Patti walks into the big room, wearing her Dylan hood, and the boys jump to their feet and place the biggest chair in the corner for her. Jessie Zoldak, the Boston rocker from the band Yuk who, with Jamaica Plain's Patti Hudson, takes care of much of Patti Smith's personal business, strolls in with her camera. Stipe grabs his. Oliver loads his old squeezebox Polaroid. An orgy of photographing ensues.

Mark Edwards, always with a clipboard, bursts into the room and, glancing at me, asks, "Do you want to be alone, Patti?"

"I never want to be alone," she replies, dispatching him...

Next Day in Boston

...During tonight's sound check, Patti finally encountered Dylan. She did not fall on her knees, my sources report. She asked for, and was granted, more time for her nightly sound check, and she asked that Bob say hello to her son, Jackson, when he joins us in Philadelphia. But there's no word on what else they talked about. She had told me last week that the song she really wants to sing with him is "Dark Eyes," an obscure number from his Empire Burlesque album, which she has performed acoustically a few times this year. We'll see.

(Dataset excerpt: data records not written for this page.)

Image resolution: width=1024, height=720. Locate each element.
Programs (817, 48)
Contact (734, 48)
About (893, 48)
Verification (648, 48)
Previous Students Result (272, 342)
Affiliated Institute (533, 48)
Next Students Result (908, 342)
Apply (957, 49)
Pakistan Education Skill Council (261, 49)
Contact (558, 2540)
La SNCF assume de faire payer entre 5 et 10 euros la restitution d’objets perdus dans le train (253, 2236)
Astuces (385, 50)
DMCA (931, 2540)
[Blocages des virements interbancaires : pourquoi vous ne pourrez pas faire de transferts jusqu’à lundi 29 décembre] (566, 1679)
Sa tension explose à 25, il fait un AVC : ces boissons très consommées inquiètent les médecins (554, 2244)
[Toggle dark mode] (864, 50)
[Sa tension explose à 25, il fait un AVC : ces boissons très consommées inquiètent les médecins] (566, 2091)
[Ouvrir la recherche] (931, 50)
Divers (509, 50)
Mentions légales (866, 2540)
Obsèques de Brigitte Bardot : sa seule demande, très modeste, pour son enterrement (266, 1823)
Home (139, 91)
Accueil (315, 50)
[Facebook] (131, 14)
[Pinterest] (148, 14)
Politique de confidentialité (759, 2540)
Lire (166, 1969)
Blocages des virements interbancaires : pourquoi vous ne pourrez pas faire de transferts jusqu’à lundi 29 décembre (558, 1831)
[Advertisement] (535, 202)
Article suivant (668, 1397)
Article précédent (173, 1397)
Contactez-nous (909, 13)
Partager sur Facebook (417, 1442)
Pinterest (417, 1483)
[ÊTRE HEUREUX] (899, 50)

During Dylan's set, Lenny Kaye is dancing in the aisles with a bunch of wild rock-and-rollers from Boston. Patti is by the side of the stage, no doubt projecting her womanly charms. Allen Ginsberg is in front of the stage, snapping pictures, and Elsa Dorfman is shooting photos of Ginsberg shooting photos. Dylan's security gang can't tell him to stop.


http://thephoenix.com/Boston/news/135279-on-the-road-with-patti-smith-and-bob-dylan/

Bill said...

She and her late husband raised two terrific kids, both musicians.